Sous la seule responsabilité du Sénat, le Projet de loi de finances (PLF) 2019, a été adopté le 31 décembre 2018. Avant de donner leurs voix, les centristes, par la voix d’Hugues Bessaques, ont dressé le bilan des trois dernières années où les budgets ont été alloués mais jamais exécutés
Le sénateur Hugues Bessaques n’a pas eu des mots tendres lors de la plénière du Sénat sur l’adoption du Projet de loi de finances, le 31 décembre 2018. «Lorsqu’on vous donne de gérer des hommes, ce n’est pas un droit à leur maltraitance qu’on vous donne», a-t-il déclaré, s’adressant au président du Sénat, Lucie Milébou Aubusson, ainsi qu’à ceux qu’il a qualifié de ministres financiers. «Pour cette année, la question que nous posons à l’endroit des ministres financiers, est de savoir comment ont-ils confectionné ce budget? Y-a-t-il eu conférence budgétaire?», s’est-il interrogé, répondant par la négative. Selon lui, les ministres passés au Sénat défendre leurs budgets ont assuré qu’ils ne savent pas comment ces budgets leur sont alloués.

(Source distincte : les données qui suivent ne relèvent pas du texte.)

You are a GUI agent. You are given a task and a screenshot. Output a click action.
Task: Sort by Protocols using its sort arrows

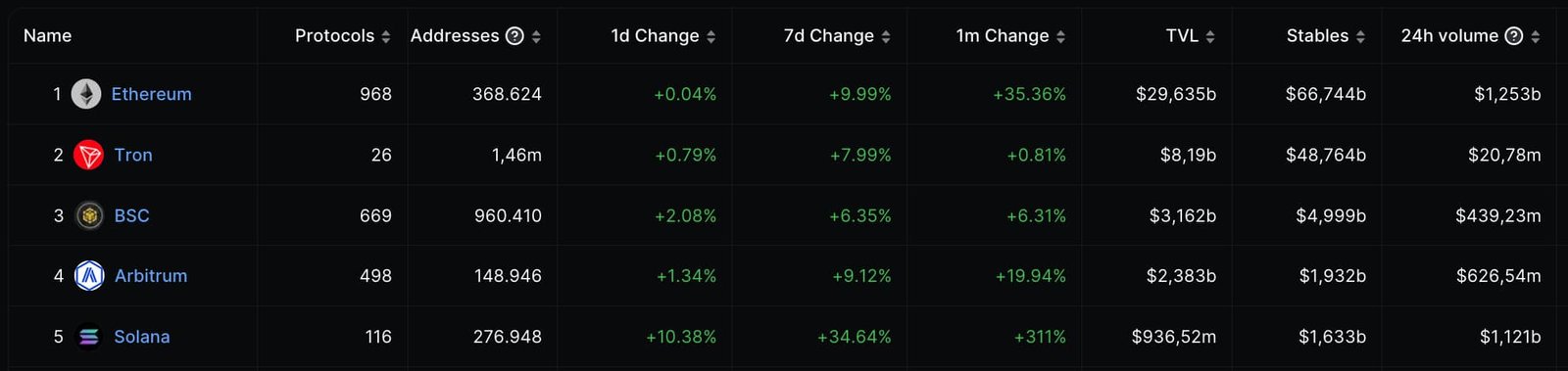386,36
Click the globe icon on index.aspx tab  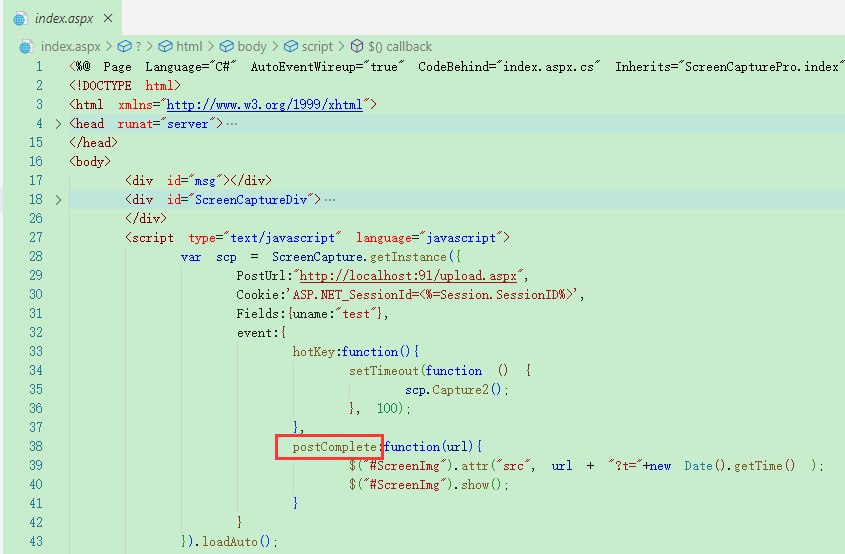[20, 19]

Selon Hugues Bessaques, certains départements ministériels n’engagent pas la totalité de leurs budgets tandis que d’autres en redemandent. «Le budget de l’Enseignement supérieur est si maigre que nous nous demandons, quelle éducation et quel enseignement pour nos enfants? L’UOB se meurt sous nos yeux mais ça n’a pas l’air de nous émouvoir», s’est-t-il ému. Dans le domaine de la Santé, il dénonce le fait que 100 milliards sont alloués aux personnes âgées alors que leur impact n’est pas ressenti. «L’hôpital de Moanda était la préoccupation d’un vénérable sénateur. Depuis 9 ans, on attend son achèvement. A quand son ouverture?», questionne-t-il.

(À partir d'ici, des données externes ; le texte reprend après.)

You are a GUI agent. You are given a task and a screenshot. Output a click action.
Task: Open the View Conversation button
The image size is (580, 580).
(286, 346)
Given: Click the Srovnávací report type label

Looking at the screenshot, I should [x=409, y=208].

A en croire ce dernier, depuis 3ans les crédits sont alloués et inscrits, «mais jamais exécutés». «Seul 30% maximum du budget est exécuté. Où est alors le résultat de ces budgets non-exécutés? Soit 80% des fonds. Là j’insiste messieurs les ministres financiers, le reste de ces budgets non exécutés pour le développement du pays, où va-t-il ?», a-t-il formulé. Aussi, dit-il, le Gabon ne paie plus ses cotisations internationales. Conséquence, les ambassadeurs rappelés ne peuvent pas regagner le pays faute de moyen pour le rapatriement. «Sommes-nous tombés si bas? Mme le président, pendant que nous cherchons 50 ou 100 millions pour rapatrier nos ambassadeurs, un fonctionnaire dans son bureau soustrait les mêmes frais à son poste. Nous sommes ici capables de le dire. Les incohérences budgétaires sont visibles dans tous les départements ministériels. Des comptes parallèles sont ouverts dans l’illégalité afin de mieux capter les ressources générées au profit des individus mais pas de l’Etat», a-t-il accusé.
Selon lui, les entreprises gabonaises ne sont toujours pas payées et tiennent le gouvernement pour «responsable de leur clochardisation». «A vous messieurs les ministres financiers et vos fonctionnaires: quelles entreprises payez-vous?», a-t-il lancé.
Le sénateur estime par ailleurs que la Caisse des dépôts et consignations (CDC) a failli à sa mission. «Créée pour rendre fluide la gestion des budgets des différentes administrations publiques et para publiques, elle s’est plutôt illustrée dans la gabegie et la mauvaise gestion des ressources financières. A ce jour sa fermeture est presqu’acquise. Au lieu d’être un outil de performance pour la gestion de nos finances publiques, elle est plutôt un moyen de distraction de fonds publics», dit-il demandant une «enquête parlementaire». De même, il s’est interrogé sur la destination des cotisations de CNAMGS, au regard des difficultés de fonctionnement de cette structure.
Alors que les fonctionnaires hauts placés au ministère de finances affirment que les ressources du pays sont gérées par un service spécialisé logé à la présidence de la République, le sénateur plaide pour leur retour au Trésor public. «C’est cela la norme et c’est aussi cela que nous impose l’orthodoxie financière», dit-il.
Au regard de ces différentes dérives, Hugues Bessaques s’interroge sur le rôle du Parlement et son pouvoir de contrôle de l’action du gouvernement. Heurté par ce constat d’échec, lui et les centristes ont dit voté pour la dernière fois le PLF et ont assuré «qu’ils ne voteront plus jamais de tels budgets pour ne pas être complices des incohérences budgétaires, volontaires constatées».